La Messa precedente il Concilio

Sollecitudine per l'unità della Chiesa

Camillo Ruini

Dieci giorni fa, al termine dell'incontro dedicato al Motu proprio sull'uso della liturgia romana anteriore al Concilio Vaticano II, Benedetto XVI ha voluto illustrare personalmente i motivi che lo hanno mosso a promulgare questo testo.
Come primo e principale di tali motivi il Papa ha indicato la sollecitudine per l'unità della Chiesa, unità che sussiste non solo nello spazio ma anche nel tempo e che non è compatibile con fratture e contrapposizioni tra le diverse fasi del suo sviluppo storico. Papa Benedetto ha ripreso cioè il contenuto centrale del suo discorso del 22 dicembre 2005 alla Curia Romana nel quale, a 40 anni dal Concilio, ha proposto come chiave di interpretazione del Vaticano II non «l'ermeneutica della discontinuità e della rottura», bensì quella «della riforma, del rinnovamento nella continuità dell'unico soggetto-Chiesa». Egli non fa valere così un suo personale punto di vista o una sua preferenza teologica, ma adempie il compito essenziale del successore di Pietro che, come dice il Concilio stesso (Lumen gentium, n.23), «è il perpetuo e visibile principio e fondamento dell'unità sia dei Vescovi sia della moltitudine dei fedeli».
Allo stesso modo, nella lettera ai Vescovi con cui accompagna e mette nelle loro mani il Motu proprio, Papa Benedetto scrive che la ragione positiva che lo ha indotto a pubblicarlo è quella di giungere ad una riconciliazione interna nel seno della Chiesa: egli ricorda espressamente come, guardando alle divisioni che nel corso dei secoli hanno lacerato il Corpo di Cristo, si abbia «continuamente l'impressione che, in momenti critici in cui la divisione stava maturando, non è stato fatto il sufficiente da parte dei responsabili della Chiesa per conservare o conquistare la riconciliazione e l'unità». Da qui deriva per noi «un obbligo: fare tutti gli sforzi, affinché a tutti quelli che hanno veramente il desiderio dell'unità, sia reso possibile di restare in quest'unità o di ritrovarla nuovamente».
Solo ponendosi su questa lunghezza d'onda si può cogliere davvero il senso del Motu proprio e si può metterlo in pratica in maniera positiva e feconda. In realtà, come il Papa ha spiegato abbondantemente nella sua lettera, non è fondato il timore che venga intaccata l'autorità del Concilio e messa in dubbio la riforma liturgica, o che venga sconfessata l'opera di Paolo VI e Giovanni Paolo II. Il Messale di Paolo VI rimane infatti la «forma normale» e «ordinaria» della liturgia eucaristica, mentre il Messale romano anteriore al Concilio può essere usato come «forma straordinaria»: non si tratta, precisa il Papa, di «due Riti», ma di un duplice uso dell'unico e medesimo Rito romano. Giovanni Paolo II, inoltre, già nel 1984 e poi nel 1988, aveva consentito l'uso del Messale anteriore al Concilio, per le medesime ragioni che muovono ora Benedetto XVI a fare un passo ulteriore in questa direzione.

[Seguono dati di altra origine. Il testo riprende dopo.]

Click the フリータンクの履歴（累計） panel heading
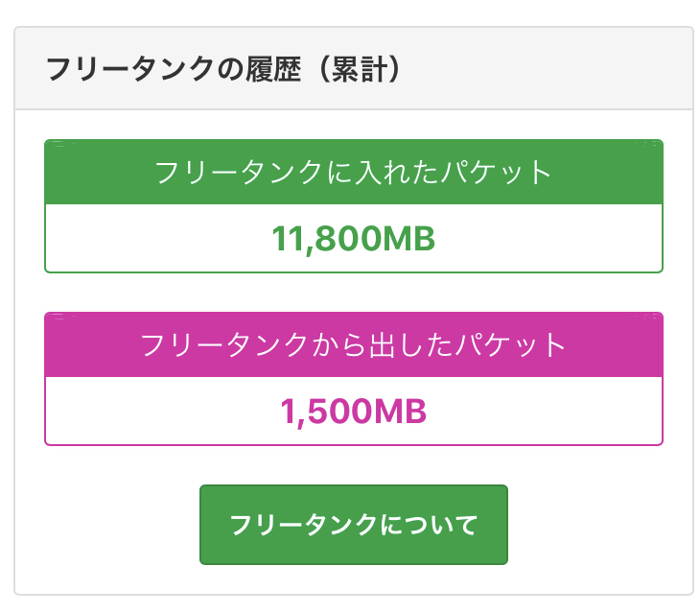Screen dimensions: 700x613 click(x=222, y=70)
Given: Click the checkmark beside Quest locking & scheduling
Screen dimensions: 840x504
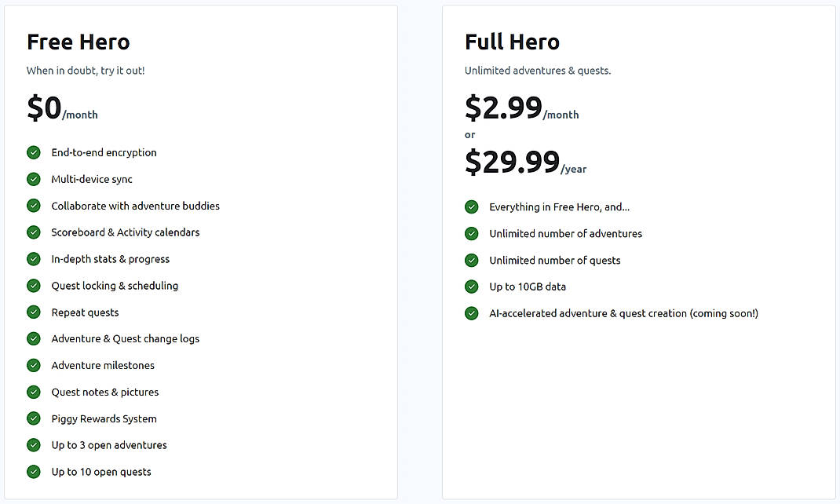Looking at the screenshot, I should [x=33, y=286].
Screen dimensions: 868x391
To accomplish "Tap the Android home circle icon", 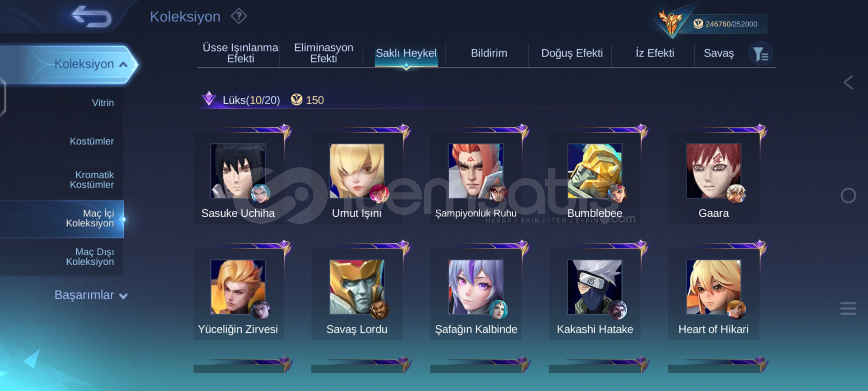I will (848, 196).
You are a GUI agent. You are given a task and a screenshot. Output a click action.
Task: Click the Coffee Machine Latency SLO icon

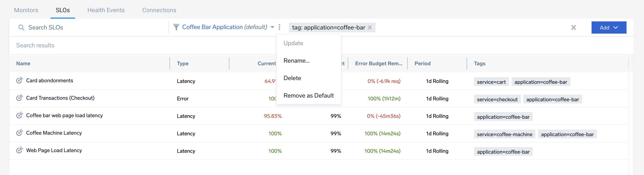pos(20,133)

Tale passo ulteriore non è del resto a senso unico. Esso richiede una volontà costruttiva, e una condivisione sincera dell'intenzione che ha guidato Benedetto XVI, non solo a quella larghissima maggioranza dei sacerdoti e dei fedeli che si trovano a proprio agio con la riforma liturgica seguita al Vaticano II, ma anche a coloro che rimangono profondamente attaccati alla forma precedente del Rito romano. In concreto, ai primi è richiesto di non indulgere nelle celebrazioni a quegli arbitri che purtroppo non sono mancati e che oscurano la ricchezza spirituale e la profondità teologica del Messale di Paolo VI. Ai secondi è richiesto di non escludere per principio la celebrazione secondo questo nuovo Messale, manifestando così concretamente la propria accoglienza del Concilio. In tal modo si eviterà il rischio che un Motu proprio emanato per unire maggiormente la comunità cristiana sia invece utilizzato per dividerla.

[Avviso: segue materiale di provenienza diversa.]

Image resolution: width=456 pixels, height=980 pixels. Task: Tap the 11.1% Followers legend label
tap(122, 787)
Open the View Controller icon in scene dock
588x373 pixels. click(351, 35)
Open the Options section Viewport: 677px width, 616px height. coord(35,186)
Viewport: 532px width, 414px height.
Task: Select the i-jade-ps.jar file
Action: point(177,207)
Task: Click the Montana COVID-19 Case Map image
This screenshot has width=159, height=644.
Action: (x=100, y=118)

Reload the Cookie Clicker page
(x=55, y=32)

Nella sua lettera il Papa, rivolgendosi ai Vescovi, sottolinea che queste nuove norme «non diminuiscono in alcun modo» la loro autorità e responsabilità sulla liturgi a e sulla pastorale dei propri fedeli: come insegna il Vaticano II (Sacrosanctum Concilium, n.22), ogni Vescovo è infatti «il moderatore della liturgia nella propria diocesi», in comunione con il Papa e sotto la sua autorità. Anche questo è un criterio di primaria importanza perché il Motu proprio possa portare quei frutti di bene per i quali è stato scritto.